I just hope it’s gonna be soon okay. I also need to find out what is with me and who’s that voice called Stas…
Sending to each of you hugs.
Checking in on Day 1,802 Sober. My mother passed away overnight. I will await the arrangements for services and attend as required. Not a whole lot else to say about it really as I was not that close to her for many years.
Well heck, Karen, I would say that a great start. I get how hard it is to break the habit of isolation. But ultimately that is what kept me sober. Had to have lots of support. And having a work buddy that understands you and your job is even better!
So sorry my friend. Sending you comfort today.
Even with an estranged parent the loss can hit unexpectedly- please take care of you and know we are here for you.
Went to a outdoorshop for new hiking shoes. I really can enjoy good outdoor stuff. They adviced a good pair, then came the price…on internet they are bit cheaper, but without the service. So made up my mind and will go back tomorrow to treat myself. Totally gave no attention to being 2 1/2 year sober, so this is a good opportunity.

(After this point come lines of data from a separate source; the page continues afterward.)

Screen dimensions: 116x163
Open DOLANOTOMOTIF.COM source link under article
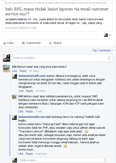21,28
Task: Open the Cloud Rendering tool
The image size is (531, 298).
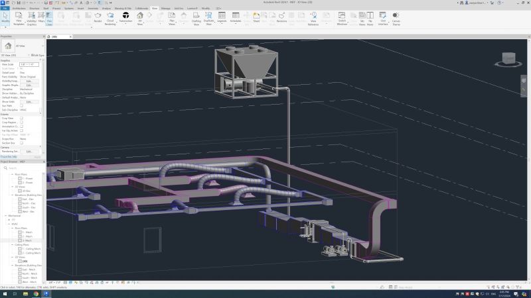Action: pyautogui.click(x=110, y=17)
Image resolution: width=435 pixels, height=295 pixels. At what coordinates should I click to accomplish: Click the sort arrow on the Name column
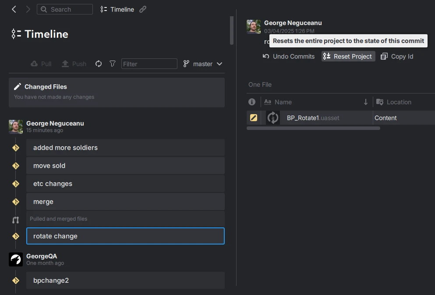pos(366,102)
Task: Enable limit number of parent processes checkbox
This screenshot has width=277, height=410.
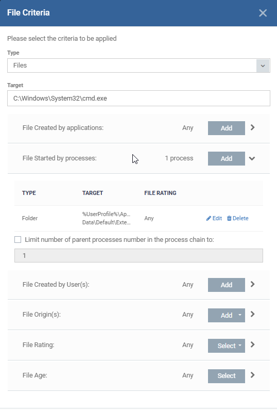Action: (x=18, y=239)
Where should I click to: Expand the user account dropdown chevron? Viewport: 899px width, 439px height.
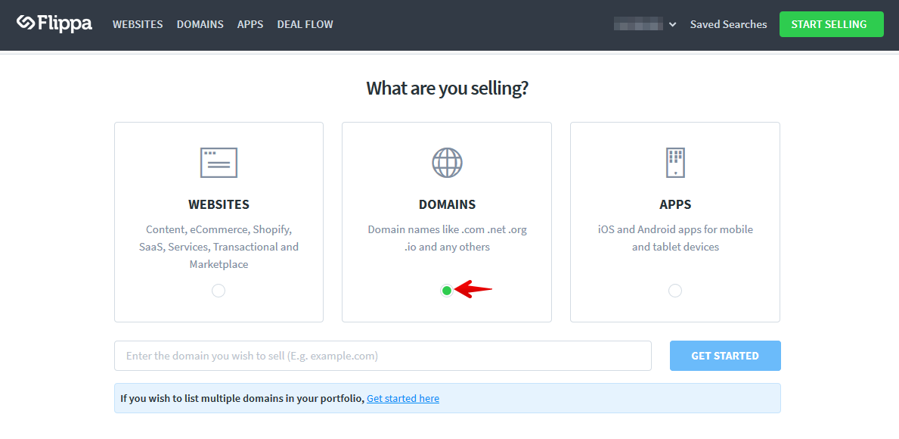click(672, 25)
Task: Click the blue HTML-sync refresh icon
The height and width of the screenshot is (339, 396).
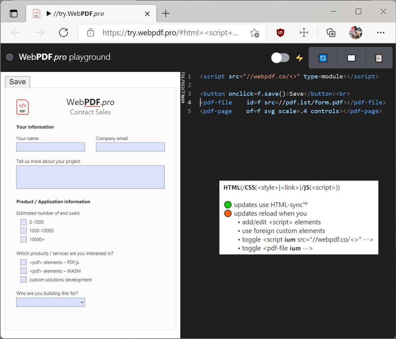Action: point(323,57)

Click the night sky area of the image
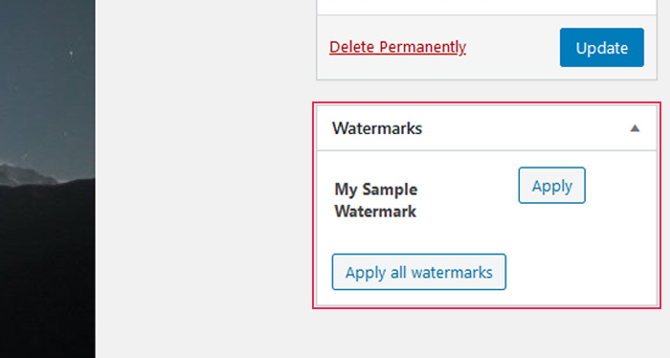47,77

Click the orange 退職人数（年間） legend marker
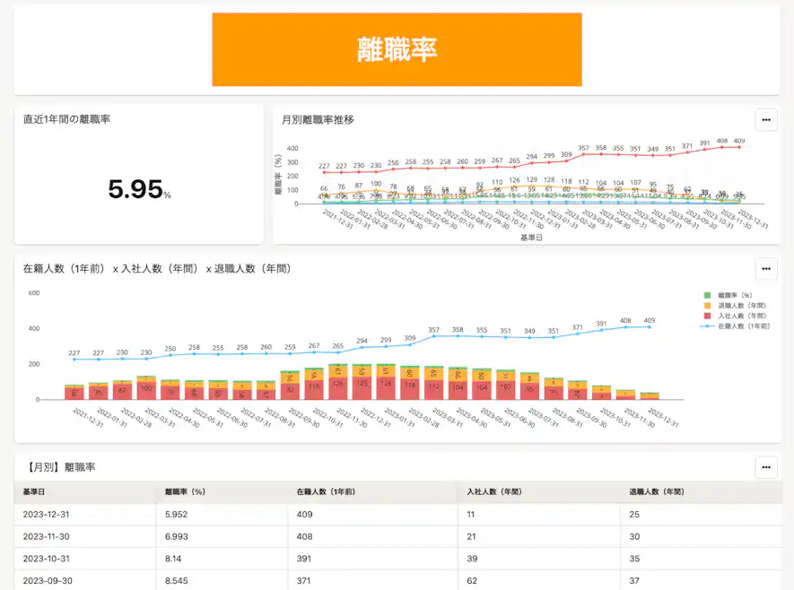(x=707, y=305)
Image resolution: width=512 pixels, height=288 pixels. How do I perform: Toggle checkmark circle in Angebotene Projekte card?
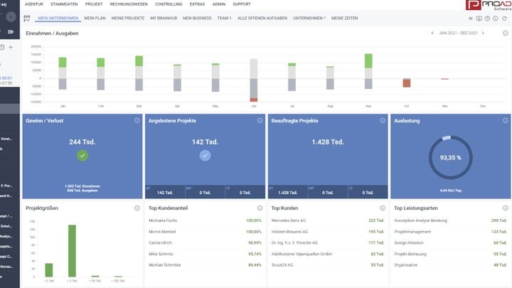205,155
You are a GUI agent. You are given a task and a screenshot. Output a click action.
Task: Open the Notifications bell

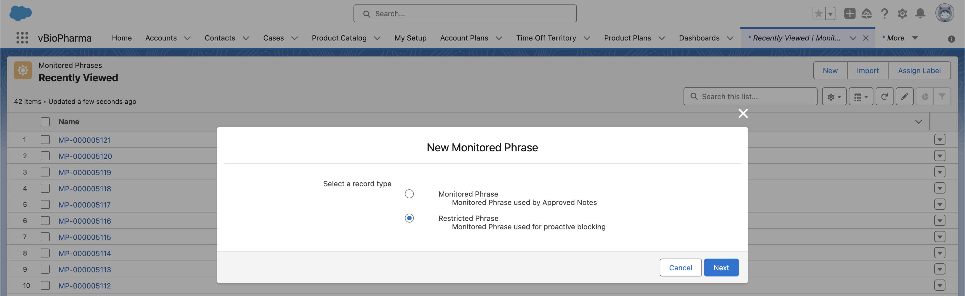tap(920, 14)
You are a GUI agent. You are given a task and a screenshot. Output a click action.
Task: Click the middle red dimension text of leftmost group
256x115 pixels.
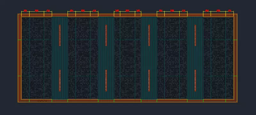tap(36, 11)

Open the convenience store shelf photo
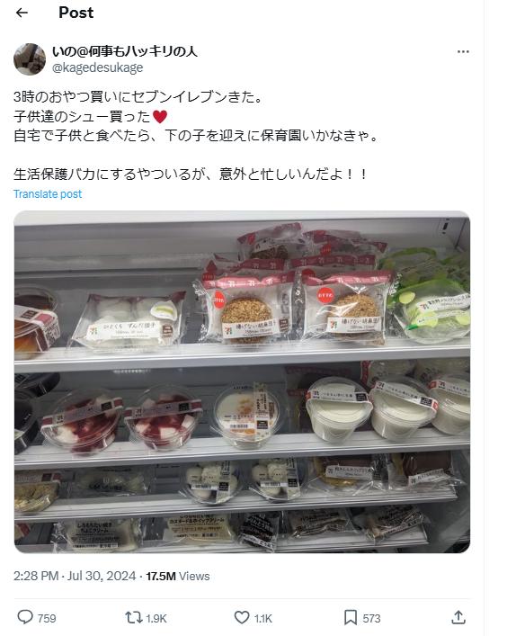[x=243, y=381]
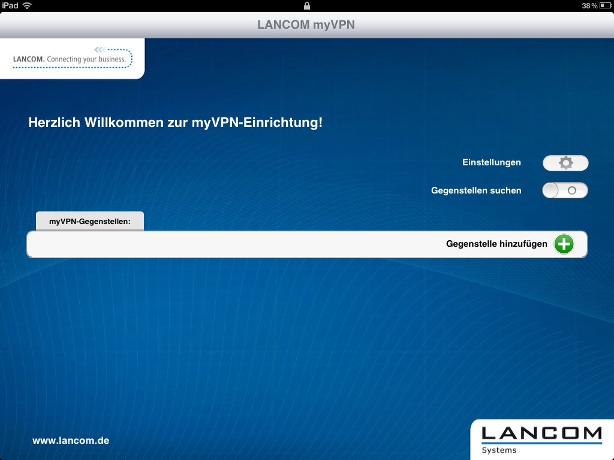The width and height of the screenshot is (614, 460).
Task: Tap the 'Einstellungen' label
Action: point(491,162)
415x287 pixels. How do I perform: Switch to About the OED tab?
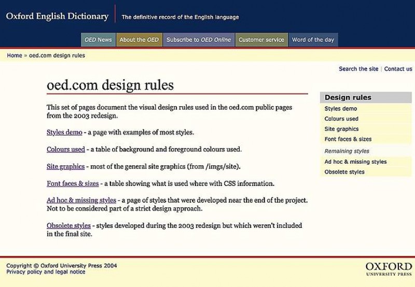pos(139,40)
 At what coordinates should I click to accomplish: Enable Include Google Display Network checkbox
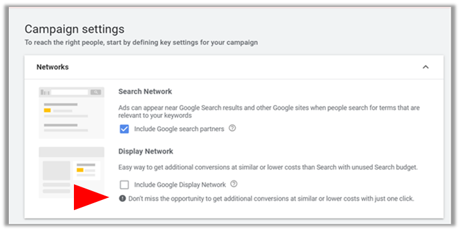124,185
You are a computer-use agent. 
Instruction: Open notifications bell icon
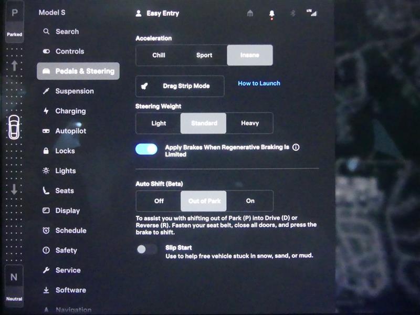tap(272, 13)
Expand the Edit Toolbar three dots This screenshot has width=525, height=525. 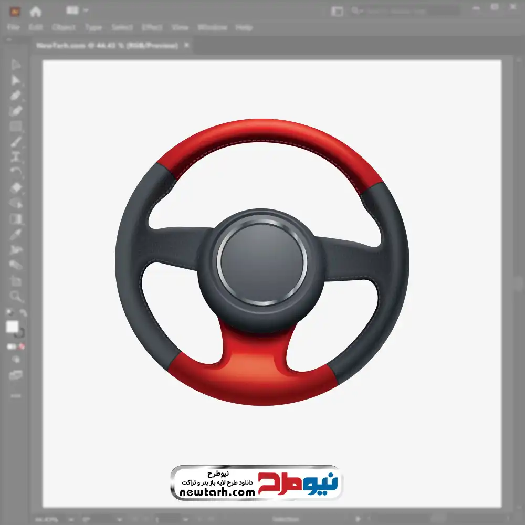pos(16,395)
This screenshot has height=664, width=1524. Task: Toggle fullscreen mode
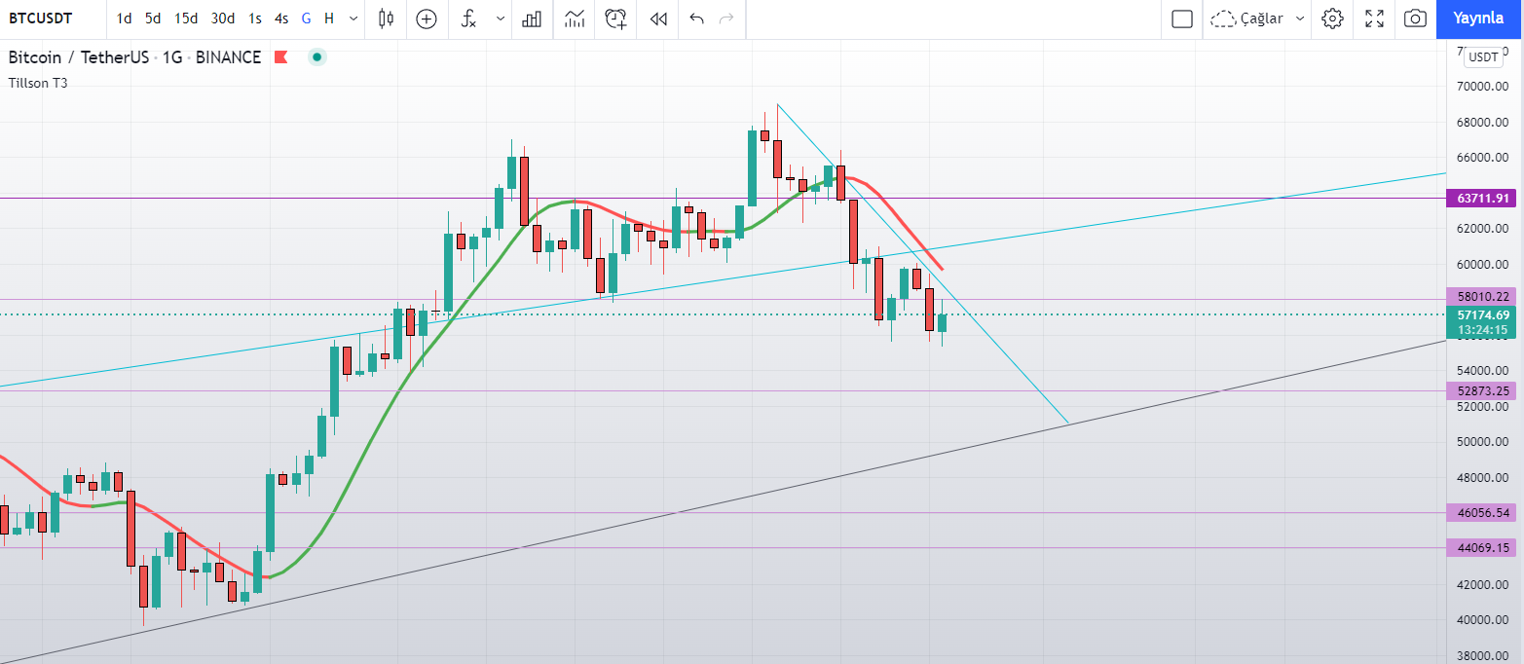tap(1375, 18)
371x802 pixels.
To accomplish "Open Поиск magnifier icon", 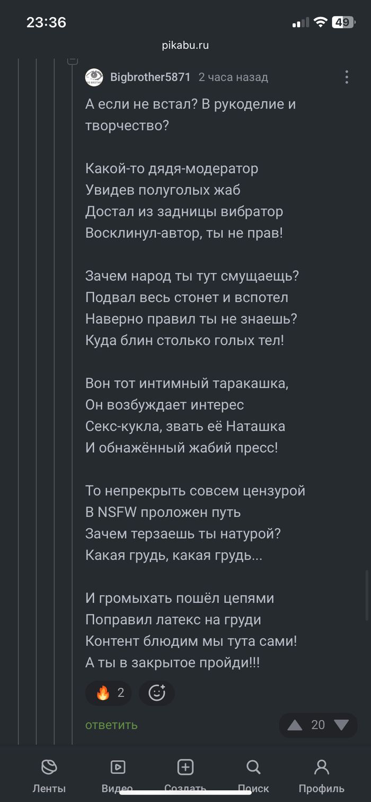I will [253, 768].
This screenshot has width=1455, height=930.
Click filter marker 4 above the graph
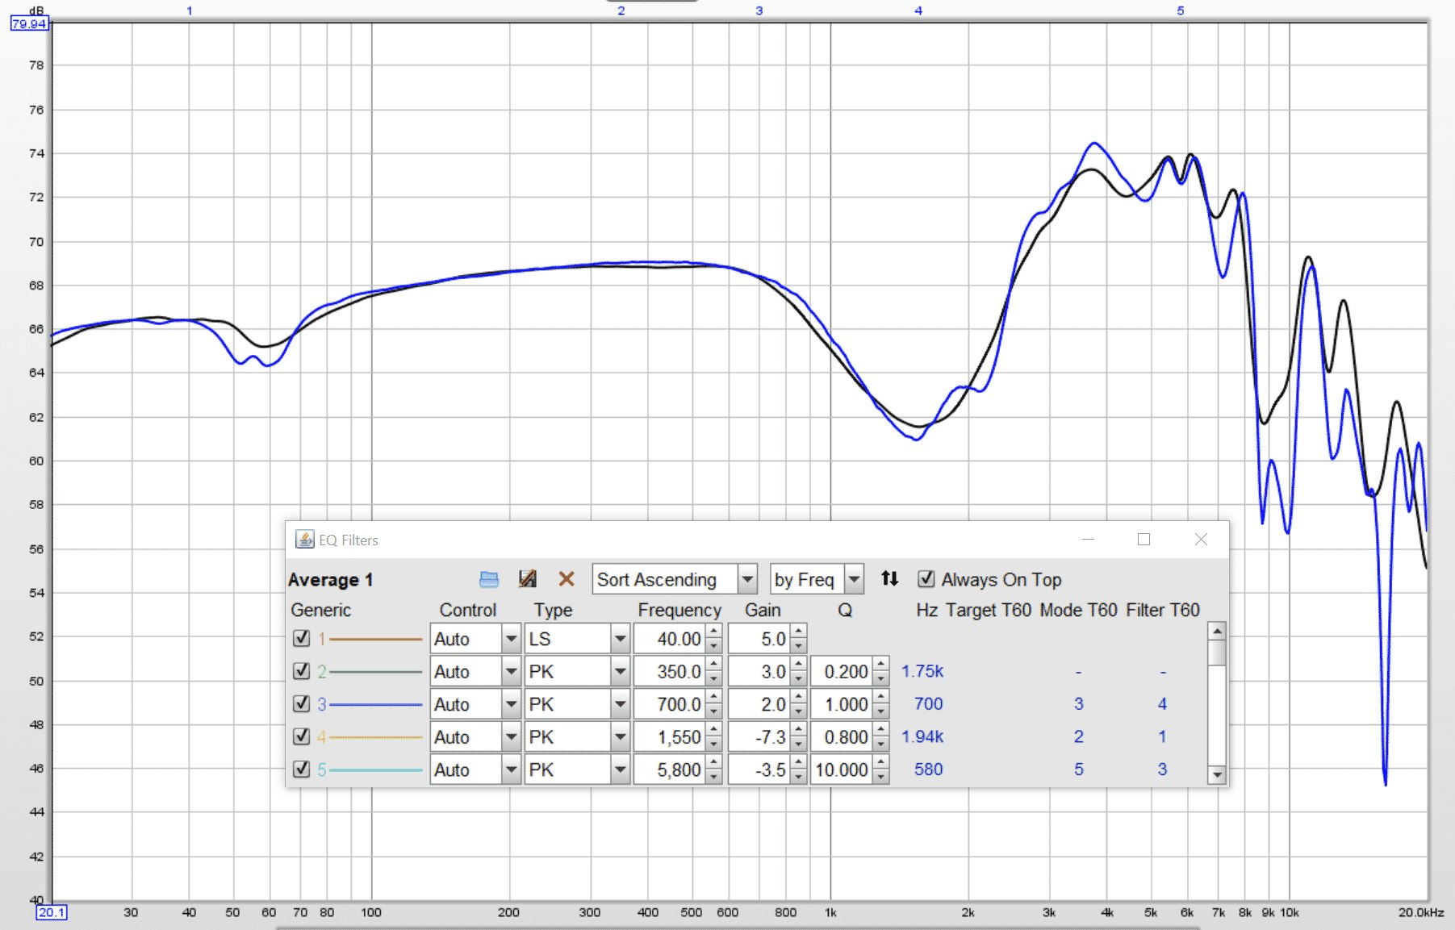coord(918,10)
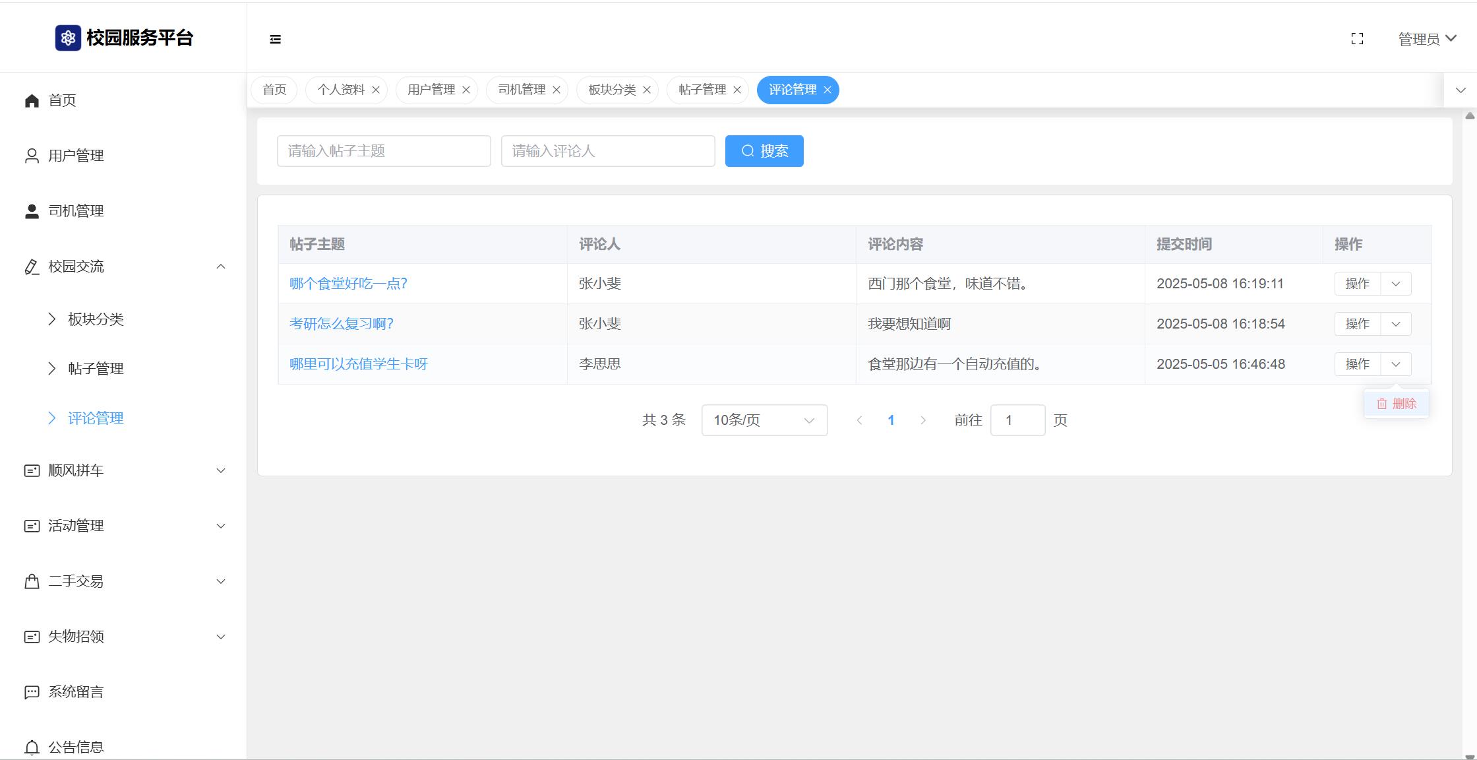
Task: Switch to the 用户管理 tab
Action: pyautogui.click(x=431, y=90)
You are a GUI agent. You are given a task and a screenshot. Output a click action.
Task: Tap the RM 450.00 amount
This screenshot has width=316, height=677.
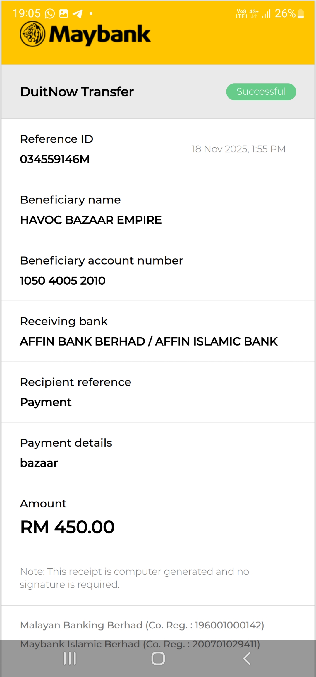click(67, 527)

Called a fellow to discuss the things I experience tension and anxiety wise. He was not the first to mention that step 4 can bring a lot of turmoil. Makes my doubting about the neurodiagnostic center my therapist proposes. That would bring a halt to my stepwork for weeks. Enough to think about. It was nice the fellow proposed to go on a walk on Friday, on my new shoes
Day 41. Happy fourth of July everyone, got a call yesterday and going on the 20th to pick out my classes. I’m pretty excited about that. Chest day today and that will be fun as well, I hope my girls have a an amazing time at the fire works man I’m gonna miss not taking them, it makes me so sad sometimes. Much love
Thank you so much for this! I have the day to myself today, no kids all at camp/daycare…going to go where the day takes me (meaning grocery store and drop off 2nd hand things) and brought my bathing suit so i can go for a swim.
I know this is an unpopular opinion amongst parents but I have always loved putting my kids to bed (LOL). My daughter is always trying to hang on to be not leaving (have to pee, need water, can we chat?, etc.), so i thpught…why dont we have a sleepover? Stay up a little later, read a bit more, chat a bit more and have some fun snacks. Sure we cant do it everynight, but i try to listen to what peoples behaviour is telling me…we are not always great at communicating, sometimes we do not even know how we felt until later. Some times instead of thinking what ought to happen (i.e., my kid should go to bed when i say), listening to what someone may be telling you, and try something new.
I love fibding the fun in life. It has been greatly taken away these last 3 years, and sometimes you just have to try something new, try something silly and see wherebit takes you.
Oh we also had some great snacks and that ALWAYS HELPS!
Anyway, wanted to share that little moment. Wishing everyone another 24 xo.